Im pretty new to shaders and effects and I’m having a hard time finding resources to learn from.
I have a 2 part question.
I’m using Amplify Shader for unity and most of the nodes are not very well documented. I would like to know if there are some books or tutorials that could be helpfull for a newcomer to node based shader editing. I’m looking for use cases for different nodes and explanations on different terms.
In what tool would sombody be able to make some of the realistic flame, fluid and fume animations that are found in asset packs like these Unity Asset Store - The Best Assets for Game Making? Im mostly using after effects to make sprite sheets but i see that some of the effects look too high res for a small spritesheet.
I would really appreciate any help i can get. Thank you in advance.
Don’t have an answer for your first question, but for question 2 Houdini is a popular one. I personally haven’t gotten a lot into sims but when I have I used Maya and FumeFX. Actually taking another look at that video you posted (wasn’t loading before) a lot of that stuff can be achieved within the shader/material (minus that ink effect at the end which is obviously a sim). I’m not a Unity user but there seems to be a lot of cool work being done using ShaderForge in Unity. @Sirhaian released a lot of cool work that he has done that might serve useful to study: Releasing my League VFXs Fan-Arts for Study Purposes - #21 by CellarPhantom
Didn’t really answer your questions but hope this helps
Question 1 Amplify Shader nodes most like the nodes of unreal engine.So you can go the official AmplifyShaderNodeswebsite to search what means of it
Question 2 You can go up to the maker kripto289 to ask what he use,Usually Houdini or FumeFX used to simulating the Fluid Smoke or Cloud
PS:ShaderForge is also the Shader Pulgins For Unity
Thank you. I have read the documentation for amplify shader but most of the nodes don’t mean much to me becaus i don’t understand the terms they stand for. I am yet to find a really good tutorial that explains what most nodes do by themselves. Maybe you dont get what I mean. For example i drag out the World Normal node, It’s description states: “Per pixel world normal vector” and i dont understand from what pixel. From where is the pixel exactly pointing its vector from?

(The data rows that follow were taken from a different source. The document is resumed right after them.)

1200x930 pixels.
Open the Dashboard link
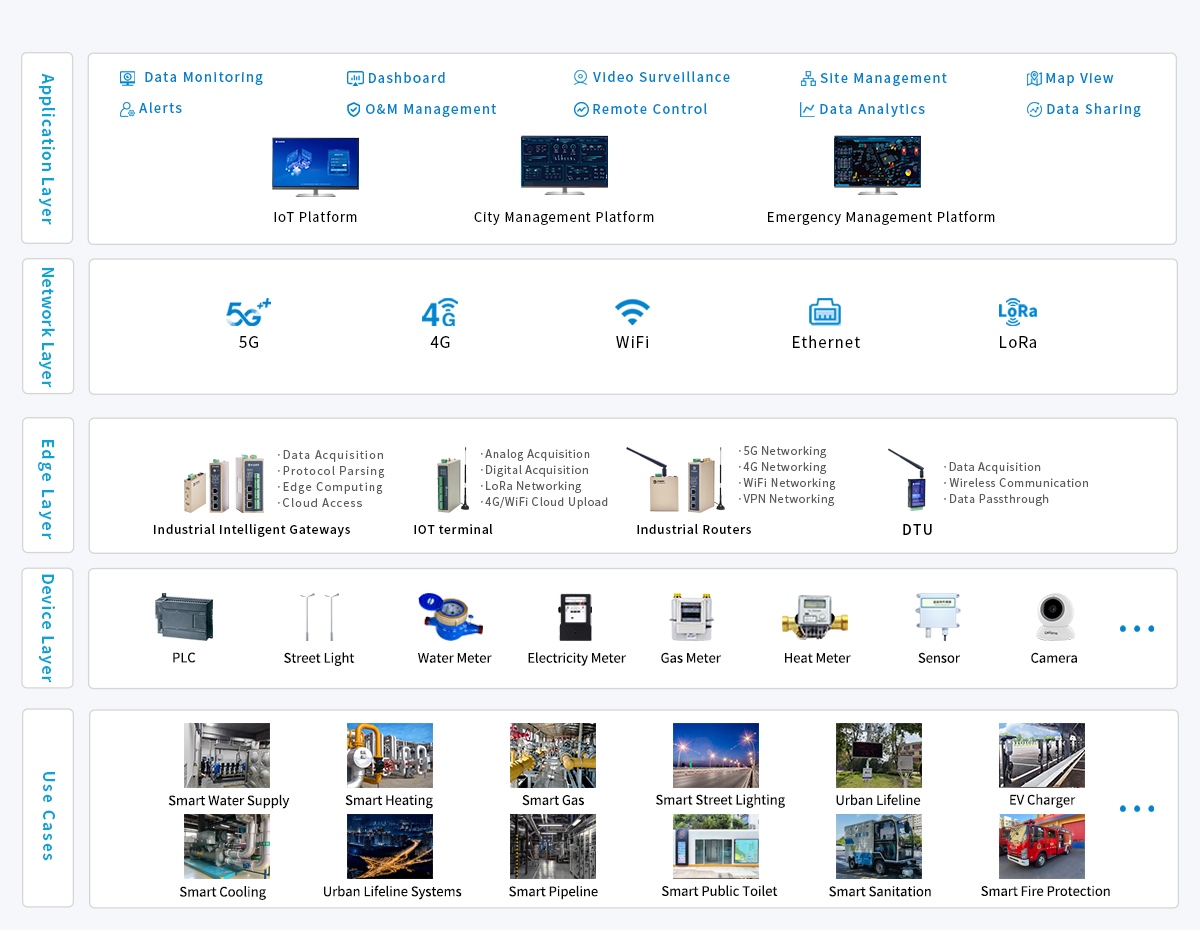[x=406, y=78]
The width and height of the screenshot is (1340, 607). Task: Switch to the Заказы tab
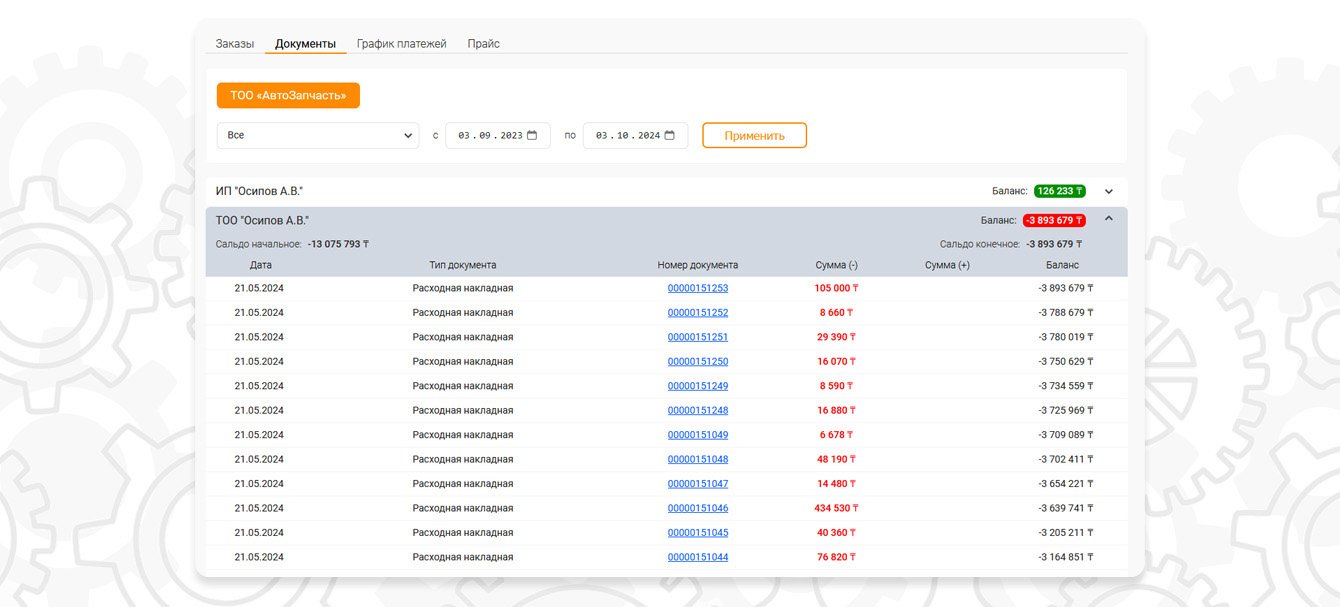pyautogui.click(x=235, y=44)
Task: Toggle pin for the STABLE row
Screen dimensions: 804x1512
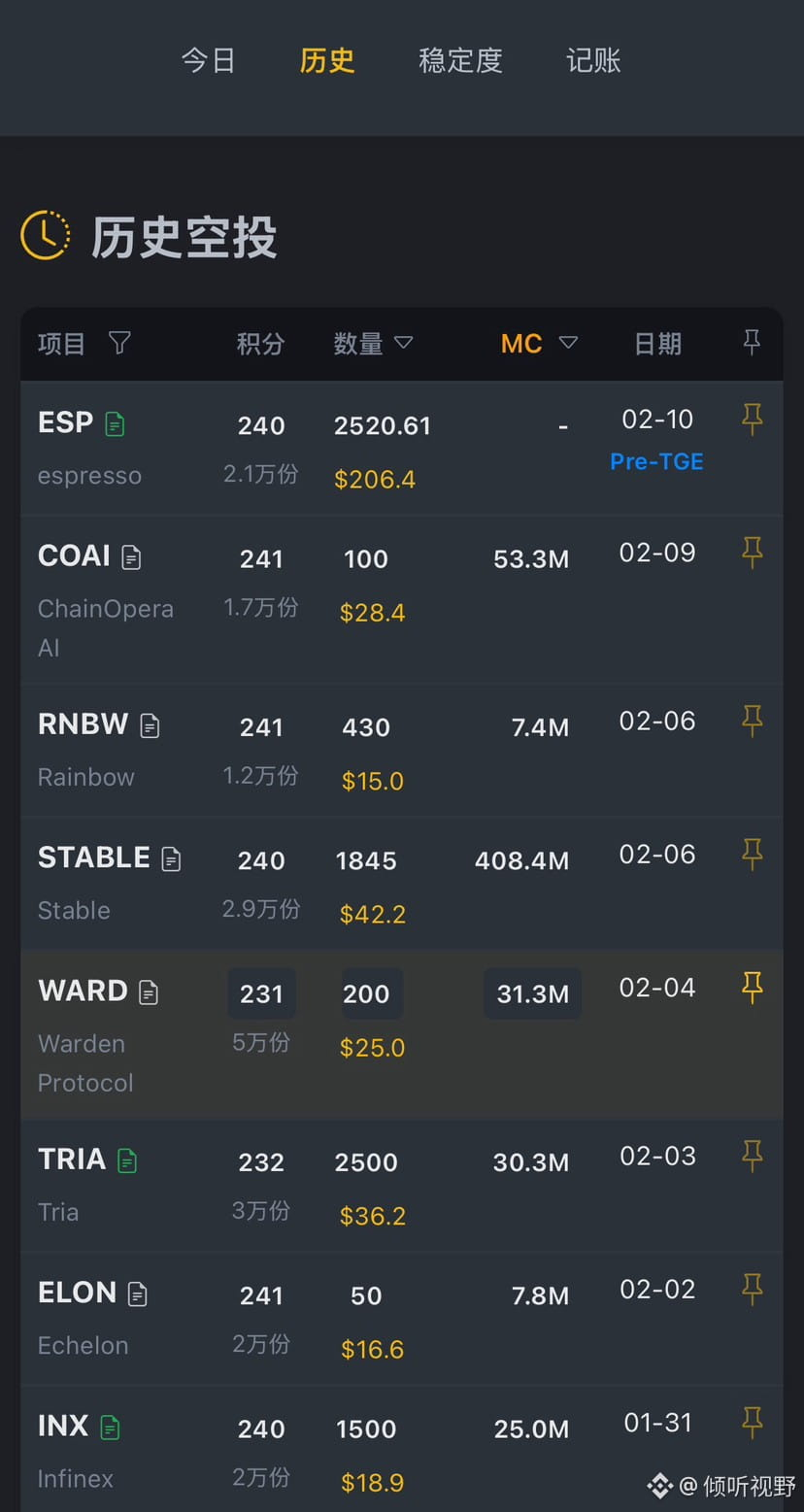Action: pos(752,855)
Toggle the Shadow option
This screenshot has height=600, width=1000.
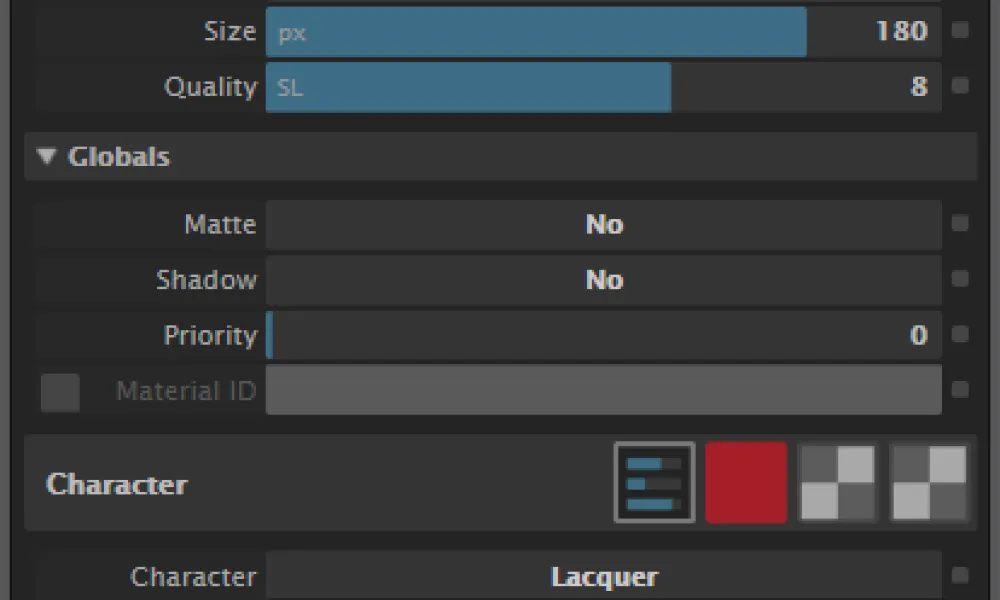[x=603, y=280]
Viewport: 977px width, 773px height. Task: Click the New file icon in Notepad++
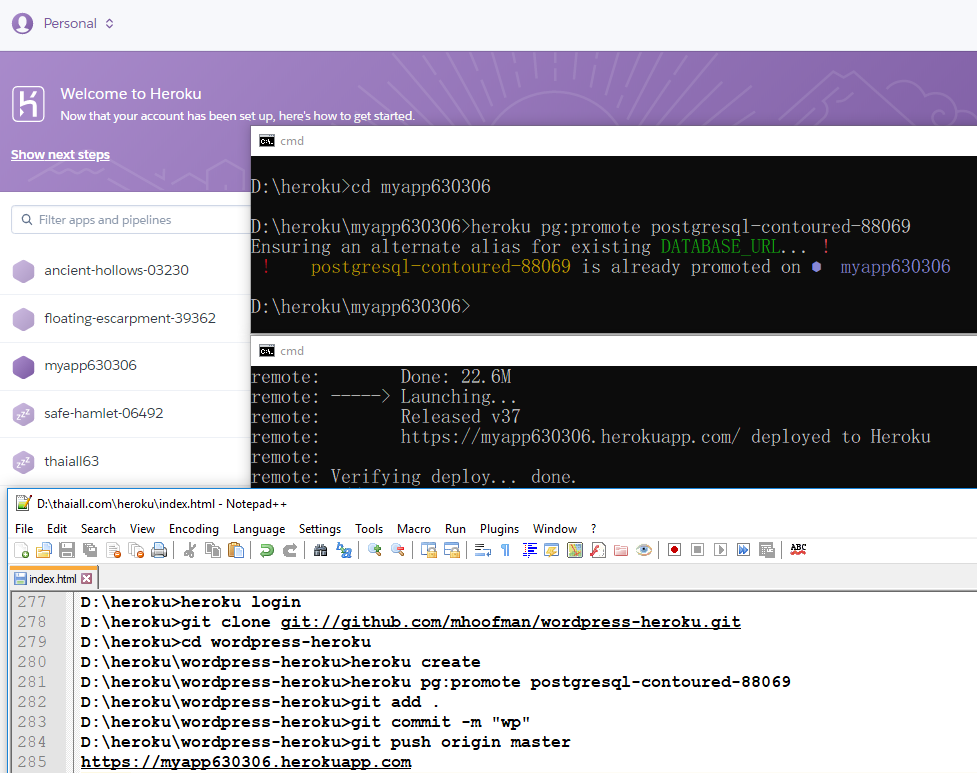[x=21, y=550]
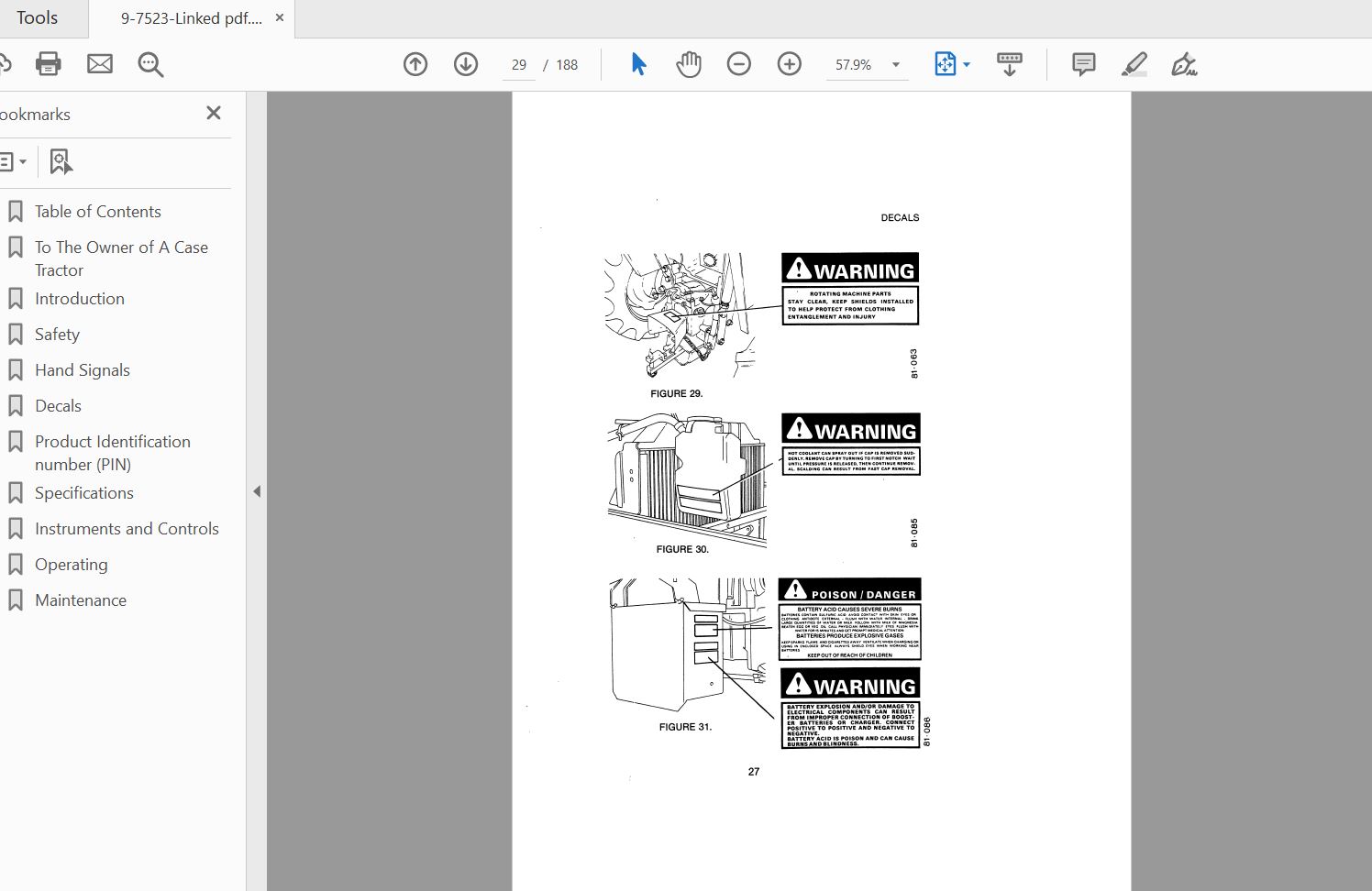Select the Highlight text tool

1134,64
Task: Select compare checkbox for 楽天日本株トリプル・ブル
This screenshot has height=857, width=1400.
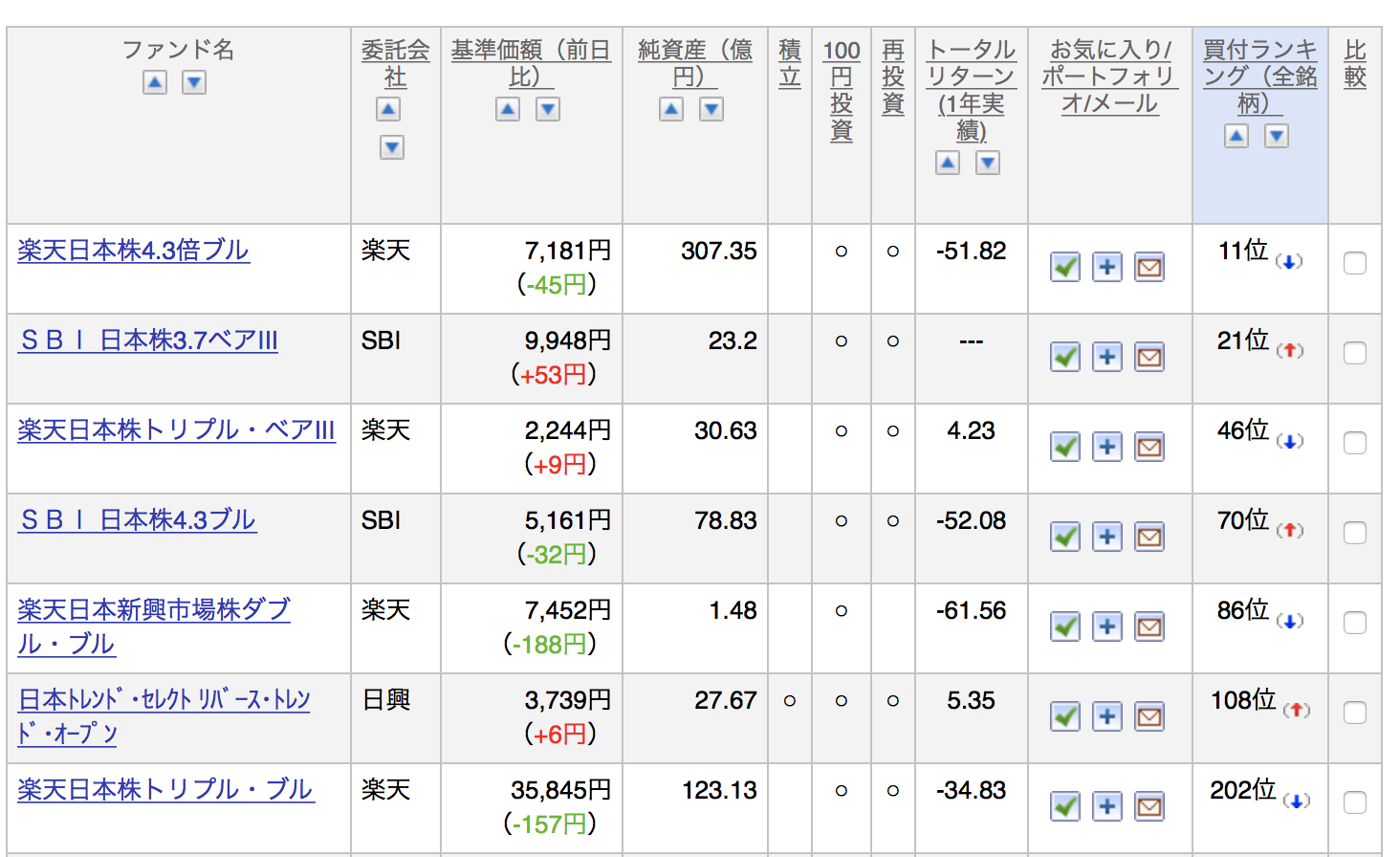Action: 1354,802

I lack the fundamental knowladge and would like to have a good starting point to learn from.
Node based shader editors help with some parts of writing shaders, primarily when fiddling with values to get a specific look rather than trying to do something specific mathematically. When you start getting into things like “per pixel” and “normal vectors” you’re scratching the edges of requiring a more complete knowledge of what shaders are and how they work … and some basic vector math to boot.
To answer this specific question of what does “Per pixel world normal vector” mean:
The pixel in question here is the screen pixel of the object being rendered. Usually when it comes to graphics terminology when someone uses the term “pixel” they’re referring to a pixel on the screen, or perhaps a pixel in the texture being rendered to like in the case of render textures. If someone is talking about pixels from a texture we use the term “texel”, aka “texture pixel”.
Why per pixel vs something else? This gets into how normals are calculated for meshes. The most basic method is linearly interpolated vertex normals. Each vertex stores a direction that it’s facing, and for each pixel drawn of a triangle being rendered it calculates a normal that is a blend of the three normals recorded in each vertex for that triangle. If you want to understand that more look up barycentric interpolation… then shake your head as almost all of the documents you find will be super math heavy for something that’s actually fairly easy to understand.
That’s a triangle with each vertex a different solid RGB color, the colors in between are the result of barycentric interpolation.
Now I just said this is calculated for each pixel, but this is not necessarily what we’re talking about when we say per pixel normal, this is just the interpolated vertex normal, but they could be the same. The real difference is when you’re using normal maps. Since normal maps modify the normal using a texture, it can’t be something done at each vertex and interpolated to get the result you expect. So it has to be calculated per pixel … and thus is the per pixel normal.
World normal here is also relevant because the normals on the vertices of the mesh are in object / mesh space. If you rotate the mesh, or scale it non uniformly, they’ll no longer match world space, so they have to be transformed from object space to world space. Normal maps are also not in world space (usually), they’re in tangent space which is a term that means relative to the surface normal (aka interpolated vertex normal) and the orientation of the texture UVs. If you want to try to wrap your head around that, there are plenty of places to start, but I suggest you start someplace a little simpler.
I suggest starting with this tutorial, which goes into both the basics of shaders, and some specifics on Unity. It’ll go into surface shaders and vertex / fragment shaders, and lots of stuff that node based editors abstract or straight up hide from the user, but it’s still useful to read.